▸ **Extracted records**:
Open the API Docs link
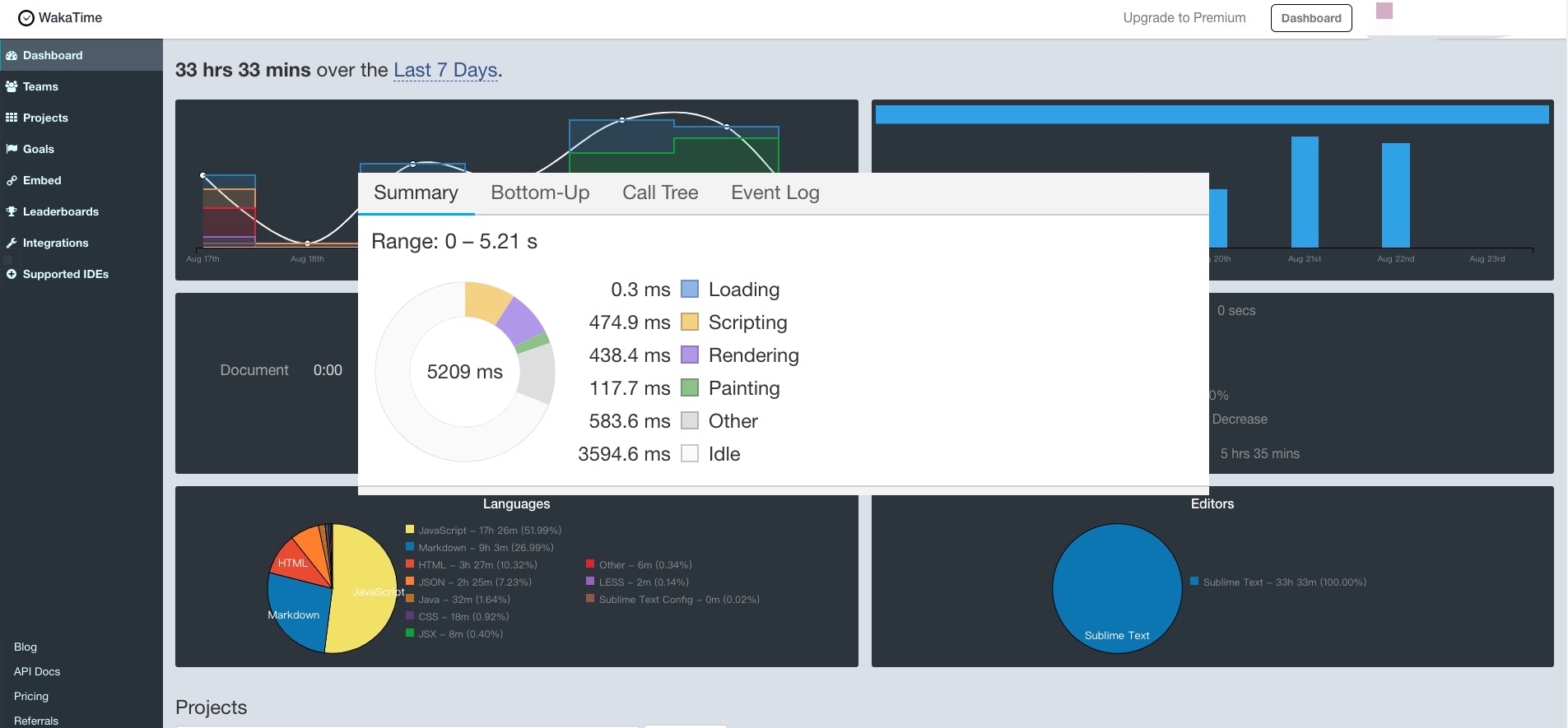The width and height of the screenshot is (1568, 728). tap(37, 671)
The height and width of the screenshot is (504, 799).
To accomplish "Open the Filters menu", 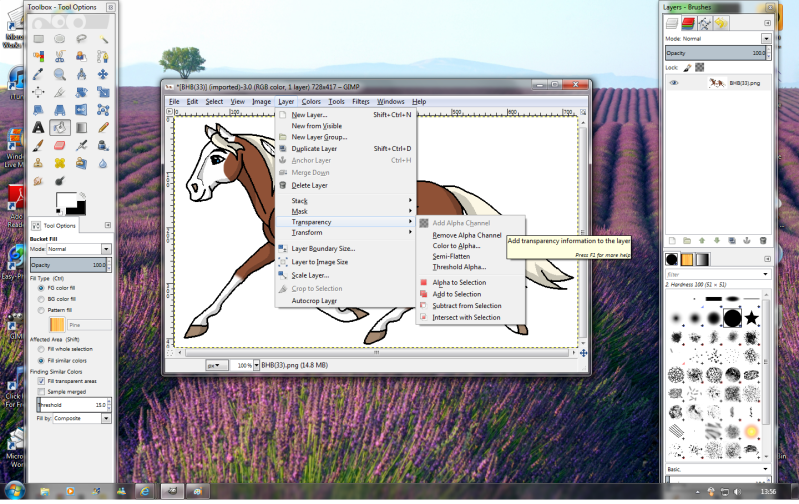I will pos(361,101).
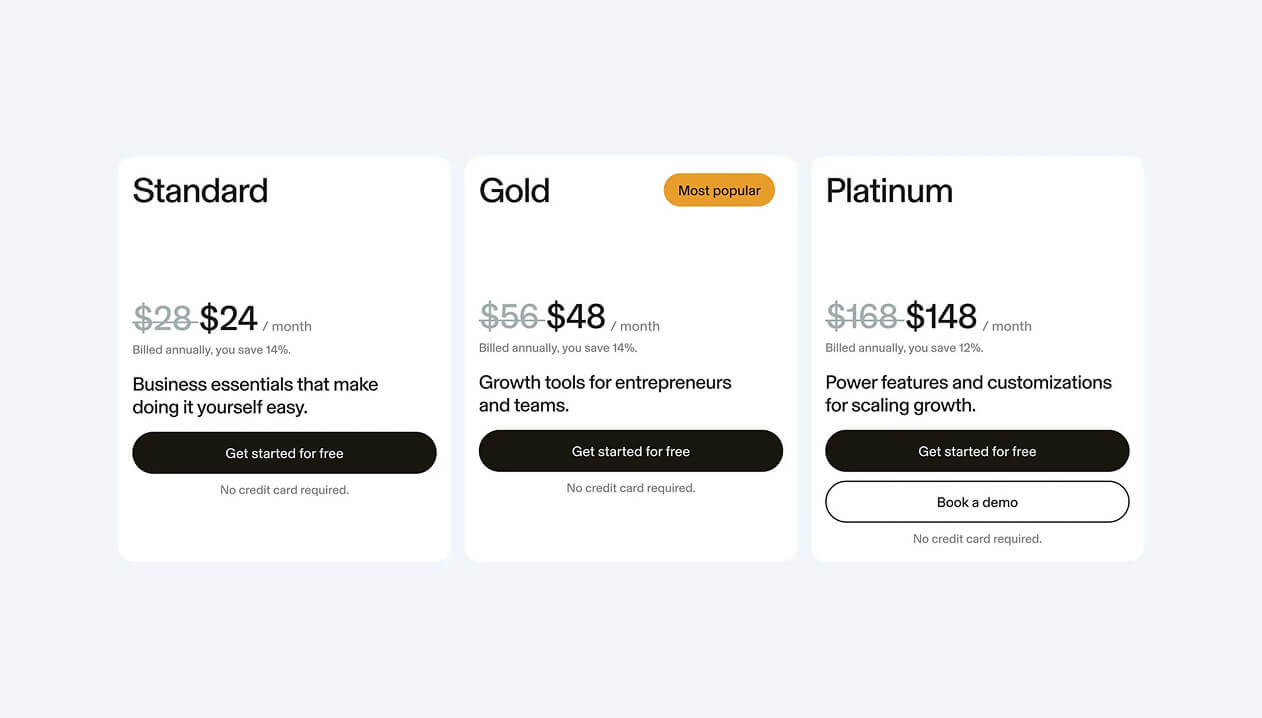Screen dimensions: 1262x718
Task: Click the Standard plan title
Action: pyautogui.click(x=200, y=191)
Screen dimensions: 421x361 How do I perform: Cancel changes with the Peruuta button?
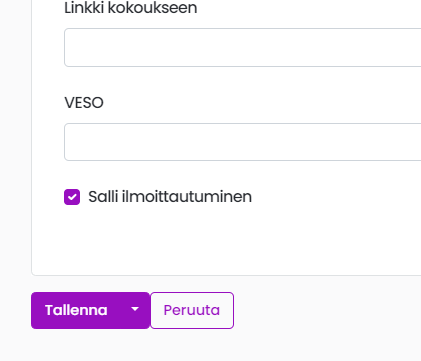click(192, 310)
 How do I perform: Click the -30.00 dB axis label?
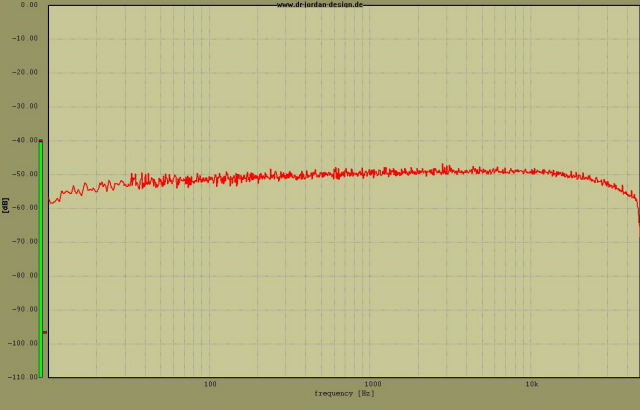click(x=22, y=106)
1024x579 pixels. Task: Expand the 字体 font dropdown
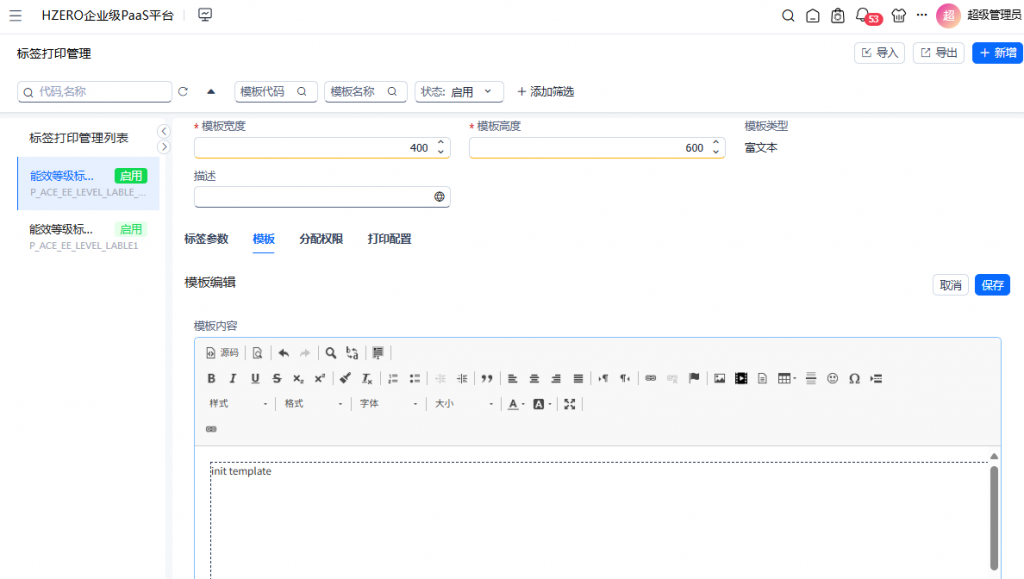click(x=388, y=404)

▸ **Task statement**: Copy word for word every line from the one holding "1024x579 pixels. Task: Expand" to the end of the listing, both ends included, but do not copy any pictures.

▸ **Your response**:
1024x579 pixels. Task: Expand the 字体 font dropdown
click(x=388, y=404)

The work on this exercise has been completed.